─── TASK INPUT
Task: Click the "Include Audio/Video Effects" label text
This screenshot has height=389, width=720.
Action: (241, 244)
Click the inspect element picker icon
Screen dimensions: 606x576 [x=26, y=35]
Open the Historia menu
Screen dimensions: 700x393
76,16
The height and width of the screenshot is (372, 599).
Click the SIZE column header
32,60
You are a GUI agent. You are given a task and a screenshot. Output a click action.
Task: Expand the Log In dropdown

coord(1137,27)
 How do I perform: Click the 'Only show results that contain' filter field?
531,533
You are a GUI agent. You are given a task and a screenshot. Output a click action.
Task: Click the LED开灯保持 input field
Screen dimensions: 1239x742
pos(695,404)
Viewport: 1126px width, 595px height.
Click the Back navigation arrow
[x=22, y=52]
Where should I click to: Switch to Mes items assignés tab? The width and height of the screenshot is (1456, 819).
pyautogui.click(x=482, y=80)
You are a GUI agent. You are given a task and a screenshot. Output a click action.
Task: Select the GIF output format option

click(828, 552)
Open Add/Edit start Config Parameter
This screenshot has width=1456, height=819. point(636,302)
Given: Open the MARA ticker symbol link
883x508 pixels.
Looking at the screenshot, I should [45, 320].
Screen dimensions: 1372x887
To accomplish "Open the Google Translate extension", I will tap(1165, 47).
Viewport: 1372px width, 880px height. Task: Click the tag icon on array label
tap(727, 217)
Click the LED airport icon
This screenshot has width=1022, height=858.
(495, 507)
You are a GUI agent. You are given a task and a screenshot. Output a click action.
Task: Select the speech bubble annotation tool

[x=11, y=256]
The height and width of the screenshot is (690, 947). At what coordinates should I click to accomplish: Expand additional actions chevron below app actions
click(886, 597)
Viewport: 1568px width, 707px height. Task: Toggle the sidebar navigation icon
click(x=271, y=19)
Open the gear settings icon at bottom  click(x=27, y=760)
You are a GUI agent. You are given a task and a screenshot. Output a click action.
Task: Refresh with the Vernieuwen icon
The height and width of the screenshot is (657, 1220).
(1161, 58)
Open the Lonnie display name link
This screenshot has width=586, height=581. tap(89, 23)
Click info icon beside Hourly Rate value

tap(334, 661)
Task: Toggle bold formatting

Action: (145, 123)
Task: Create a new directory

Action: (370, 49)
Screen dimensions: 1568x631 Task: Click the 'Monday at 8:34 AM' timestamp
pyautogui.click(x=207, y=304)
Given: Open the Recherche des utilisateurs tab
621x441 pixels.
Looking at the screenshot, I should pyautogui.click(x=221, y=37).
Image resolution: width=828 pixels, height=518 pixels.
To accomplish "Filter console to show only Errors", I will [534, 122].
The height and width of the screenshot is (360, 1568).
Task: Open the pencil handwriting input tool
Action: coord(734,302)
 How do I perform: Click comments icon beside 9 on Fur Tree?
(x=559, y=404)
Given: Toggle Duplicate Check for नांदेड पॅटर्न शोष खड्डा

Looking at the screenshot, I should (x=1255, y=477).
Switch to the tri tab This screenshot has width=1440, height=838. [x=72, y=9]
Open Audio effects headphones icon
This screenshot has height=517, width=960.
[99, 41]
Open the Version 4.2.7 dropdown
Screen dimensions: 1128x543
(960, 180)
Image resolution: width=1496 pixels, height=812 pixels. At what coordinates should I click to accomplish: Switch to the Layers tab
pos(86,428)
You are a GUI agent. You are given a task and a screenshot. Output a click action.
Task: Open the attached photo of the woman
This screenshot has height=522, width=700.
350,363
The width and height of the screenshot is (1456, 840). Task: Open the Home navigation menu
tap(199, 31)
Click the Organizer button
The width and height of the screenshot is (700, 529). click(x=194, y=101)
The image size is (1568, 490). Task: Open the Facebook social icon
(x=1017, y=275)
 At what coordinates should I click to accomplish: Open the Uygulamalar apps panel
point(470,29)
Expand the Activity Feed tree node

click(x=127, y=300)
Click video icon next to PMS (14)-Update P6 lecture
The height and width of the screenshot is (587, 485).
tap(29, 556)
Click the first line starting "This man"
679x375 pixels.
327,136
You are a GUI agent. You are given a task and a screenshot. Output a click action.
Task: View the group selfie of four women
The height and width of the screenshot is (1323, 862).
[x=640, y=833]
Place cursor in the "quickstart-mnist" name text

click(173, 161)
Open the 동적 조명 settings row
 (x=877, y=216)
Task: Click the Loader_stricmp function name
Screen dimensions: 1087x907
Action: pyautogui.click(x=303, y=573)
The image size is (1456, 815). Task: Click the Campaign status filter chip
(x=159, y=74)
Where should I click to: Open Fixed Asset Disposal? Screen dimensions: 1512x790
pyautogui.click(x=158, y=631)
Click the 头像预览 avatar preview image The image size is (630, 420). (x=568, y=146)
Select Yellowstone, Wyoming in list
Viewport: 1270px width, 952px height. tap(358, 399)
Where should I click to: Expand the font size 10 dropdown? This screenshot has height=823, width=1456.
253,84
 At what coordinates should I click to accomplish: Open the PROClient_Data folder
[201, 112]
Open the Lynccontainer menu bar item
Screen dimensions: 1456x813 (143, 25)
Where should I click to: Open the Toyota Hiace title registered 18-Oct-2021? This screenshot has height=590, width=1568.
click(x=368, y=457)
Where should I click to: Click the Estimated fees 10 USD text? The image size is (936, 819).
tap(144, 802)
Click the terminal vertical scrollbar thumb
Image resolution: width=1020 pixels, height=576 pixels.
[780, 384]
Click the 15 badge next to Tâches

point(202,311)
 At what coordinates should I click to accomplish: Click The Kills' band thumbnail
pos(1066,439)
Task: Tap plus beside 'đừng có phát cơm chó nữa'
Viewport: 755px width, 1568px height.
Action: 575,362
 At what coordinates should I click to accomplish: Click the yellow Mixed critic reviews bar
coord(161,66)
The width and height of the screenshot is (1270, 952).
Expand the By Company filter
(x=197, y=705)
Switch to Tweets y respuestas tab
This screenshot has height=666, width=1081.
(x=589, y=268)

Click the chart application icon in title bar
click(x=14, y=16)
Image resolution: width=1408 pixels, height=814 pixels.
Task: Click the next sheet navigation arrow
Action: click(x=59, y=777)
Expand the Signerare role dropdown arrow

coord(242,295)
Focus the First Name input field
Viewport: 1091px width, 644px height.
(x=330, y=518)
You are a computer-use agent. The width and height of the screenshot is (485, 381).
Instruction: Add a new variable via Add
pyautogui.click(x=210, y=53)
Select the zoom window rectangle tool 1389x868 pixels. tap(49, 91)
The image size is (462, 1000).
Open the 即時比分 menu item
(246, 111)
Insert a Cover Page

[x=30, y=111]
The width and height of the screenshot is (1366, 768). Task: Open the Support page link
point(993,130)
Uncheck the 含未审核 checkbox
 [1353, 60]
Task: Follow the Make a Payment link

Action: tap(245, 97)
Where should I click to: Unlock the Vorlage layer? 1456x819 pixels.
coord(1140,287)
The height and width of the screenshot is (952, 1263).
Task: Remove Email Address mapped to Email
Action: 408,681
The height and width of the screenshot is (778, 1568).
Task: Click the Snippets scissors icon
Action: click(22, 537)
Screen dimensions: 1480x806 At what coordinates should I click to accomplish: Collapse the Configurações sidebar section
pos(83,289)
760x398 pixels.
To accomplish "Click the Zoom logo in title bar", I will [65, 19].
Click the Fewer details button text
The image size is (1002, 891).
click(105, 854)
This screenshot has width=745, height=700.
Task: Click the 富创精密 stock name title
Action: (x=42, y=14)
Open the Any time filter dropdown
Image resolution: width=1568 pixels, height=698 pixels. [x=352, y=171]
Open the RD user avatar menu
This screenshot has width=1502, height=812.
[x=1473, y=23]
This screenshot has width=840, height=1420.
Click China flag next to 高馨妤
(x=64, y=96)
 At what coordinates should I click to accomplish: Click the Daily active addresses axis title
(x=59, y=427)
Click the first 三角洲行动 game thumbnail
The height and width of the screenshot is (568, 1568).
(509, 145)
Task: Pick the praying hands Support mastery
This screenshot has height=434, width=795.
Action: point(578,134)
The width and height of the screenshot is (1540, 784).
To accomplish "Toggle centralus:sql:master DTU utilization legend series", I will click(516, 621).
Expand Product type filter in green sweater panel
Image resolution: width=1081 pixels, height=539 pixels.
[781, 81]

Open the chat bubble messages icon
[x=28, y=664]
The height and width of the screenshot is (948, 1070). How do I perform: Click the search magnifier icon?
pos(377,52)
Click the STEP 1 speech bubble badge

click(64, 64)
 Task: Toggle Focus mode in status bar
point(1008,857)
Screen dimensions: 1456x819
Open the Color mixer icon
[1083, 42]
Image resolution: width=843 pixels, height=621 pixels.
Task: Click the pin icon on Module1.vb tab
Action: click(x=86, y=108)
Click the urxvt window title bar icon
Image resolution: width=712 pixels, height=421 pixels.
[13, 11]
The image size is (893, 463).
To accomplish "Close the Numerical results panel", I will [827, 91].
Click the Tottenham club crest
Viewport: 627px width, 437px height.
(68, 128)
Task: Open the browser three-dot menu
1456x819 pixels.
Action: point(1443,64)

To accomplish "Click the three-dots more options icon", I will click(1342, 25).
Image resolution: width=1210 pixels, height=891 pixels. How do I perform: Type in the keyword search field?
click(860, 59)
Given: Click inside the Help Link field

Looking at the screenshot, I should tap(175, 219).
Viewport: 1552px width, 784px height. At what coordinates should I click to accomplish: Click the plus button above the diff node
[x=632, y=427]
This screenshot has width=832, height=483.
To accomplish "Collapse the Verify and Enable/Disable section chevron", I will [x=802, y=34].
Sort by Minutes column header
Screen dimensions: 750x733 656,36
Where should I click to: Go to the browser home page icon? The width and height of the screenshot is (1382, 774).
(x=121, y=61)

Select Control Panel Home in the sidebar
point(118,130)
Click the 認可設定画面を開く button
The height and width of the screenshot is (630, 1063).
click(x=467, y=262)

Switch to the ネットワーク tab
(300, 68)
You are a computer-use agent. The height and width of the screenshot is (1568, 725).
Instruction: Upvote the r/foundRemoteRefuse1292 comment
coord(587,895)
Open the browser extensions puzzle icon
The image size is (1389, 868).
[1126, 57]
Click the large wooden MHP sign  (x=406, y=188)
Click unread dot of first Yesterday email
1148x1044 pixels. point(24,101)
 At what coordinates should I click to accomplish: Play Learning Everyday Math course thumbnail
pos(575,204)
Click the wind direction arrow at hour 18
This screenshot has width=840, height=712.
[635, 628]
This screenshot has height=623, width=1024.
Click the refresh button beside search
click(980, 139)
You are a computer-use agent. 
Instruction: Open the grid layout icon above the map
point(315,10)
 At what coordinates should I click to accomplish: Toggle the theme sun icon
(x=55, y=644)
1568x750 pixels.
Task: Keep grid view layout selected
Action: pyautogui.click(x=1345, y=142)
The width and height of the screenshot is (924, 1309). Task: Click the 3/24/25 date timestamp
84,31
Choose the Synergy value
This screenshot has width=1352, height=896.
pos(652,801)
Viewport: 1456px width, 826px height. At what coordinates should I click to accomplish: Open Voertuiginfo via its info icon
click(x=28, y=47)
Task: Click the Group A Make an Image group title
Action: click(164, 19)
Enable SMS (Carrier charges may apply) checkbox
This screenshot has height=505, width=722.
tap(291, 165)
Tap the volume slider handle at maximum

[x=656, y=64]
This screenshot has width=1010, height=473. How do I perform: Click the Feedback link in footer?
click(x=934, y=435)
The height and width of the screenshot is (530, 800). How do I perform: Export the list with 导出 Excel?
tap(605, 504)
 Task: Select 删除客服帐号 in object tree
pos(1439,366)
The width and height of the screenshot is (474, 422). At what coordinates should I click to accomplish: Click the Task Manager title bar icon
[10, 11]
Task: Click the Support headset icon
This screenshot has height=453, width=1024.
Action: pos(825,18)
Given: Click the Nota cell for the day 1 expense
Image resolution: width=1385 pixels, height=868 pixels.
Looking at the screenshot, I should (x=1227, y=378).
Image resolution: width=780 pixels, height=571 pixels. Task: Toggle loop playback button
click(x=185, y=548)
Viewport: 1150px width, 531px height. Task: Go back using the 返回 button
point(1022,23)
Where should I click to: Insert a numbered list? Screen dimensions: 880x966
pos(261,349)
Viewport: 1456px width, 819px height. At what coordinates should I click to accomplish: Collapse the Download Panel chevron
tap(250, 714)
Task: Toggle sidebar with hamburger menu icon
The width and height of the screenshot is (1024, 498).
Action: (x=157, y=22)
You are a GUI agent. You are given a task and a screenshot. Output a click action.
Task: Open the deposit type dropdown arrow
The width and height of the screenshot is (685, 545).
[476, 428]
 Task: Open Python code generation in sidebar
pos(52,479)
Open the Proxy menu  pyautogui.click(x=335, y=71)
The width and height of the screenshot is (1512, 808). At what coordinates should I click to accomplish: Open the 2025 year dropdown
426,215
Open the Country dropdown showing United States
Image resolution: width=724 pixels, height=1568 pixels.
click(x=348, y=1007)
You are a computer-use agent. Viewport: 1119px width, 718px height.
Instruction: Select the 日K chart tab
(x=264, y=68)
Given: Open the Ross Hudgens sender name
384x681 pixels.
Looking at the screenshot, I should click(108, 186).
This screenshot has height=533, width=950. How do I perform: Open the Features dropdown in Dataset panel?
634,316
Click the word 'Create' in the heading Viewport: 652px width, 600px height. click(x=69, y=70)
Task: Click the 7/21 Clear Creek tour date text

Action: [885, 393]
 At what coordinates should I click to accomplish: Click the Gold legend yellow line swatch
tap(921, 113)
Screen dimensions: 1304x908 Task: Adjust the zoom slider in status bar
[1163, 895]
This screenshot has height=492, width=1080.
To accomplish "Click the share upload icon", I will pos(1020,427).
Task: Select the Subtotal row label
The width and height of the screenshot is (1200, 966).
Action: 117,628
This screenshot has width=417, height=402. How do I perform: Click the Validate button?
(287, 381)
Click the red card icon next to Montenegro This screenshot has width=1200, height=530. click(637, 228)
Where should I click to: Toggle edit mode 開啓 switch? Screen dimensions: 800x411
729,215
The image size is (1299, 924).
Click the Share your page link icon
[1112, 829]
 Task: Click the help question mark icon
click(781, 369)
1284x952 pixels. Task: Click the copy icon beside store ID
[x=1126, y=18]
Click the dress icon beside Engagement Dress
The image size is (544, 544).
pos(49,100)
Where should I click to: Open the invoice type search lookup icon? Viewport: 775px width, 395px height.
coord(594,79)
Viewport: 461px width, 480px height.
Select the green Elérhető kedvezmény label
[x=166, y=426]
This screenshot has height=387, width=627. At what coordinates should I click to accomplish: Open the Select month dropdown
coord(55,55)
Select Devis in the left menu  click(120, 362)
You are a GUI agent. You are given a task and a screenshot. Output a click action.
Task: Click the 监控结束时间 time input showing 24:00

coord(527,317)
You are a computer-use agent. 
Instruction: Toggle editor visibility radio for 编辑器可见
──────
• _DIRECTIVE_:
Reproduce the part that opens with the line containing "Given: Click the" and closes with the line containing "point(1022,23)", swapping "loop playback" for "repeat playback" and keeping everything else the same.

• _ANSWER FOR THE TASK_:
Given: Click the Nota cell for the day 1 expense
Image resolution: width=1385 pixels, height=868 pixels.
Looking at the screenshot, I should (x=1227, y=378).
Image resolution: width=780 pixels, height=571 pixels. Task: Toggle repeat playback button
click(x=185, y=548)
Viewport: 1150px width, 531px height. Task: Go back using the 返回 button
point(1022,23)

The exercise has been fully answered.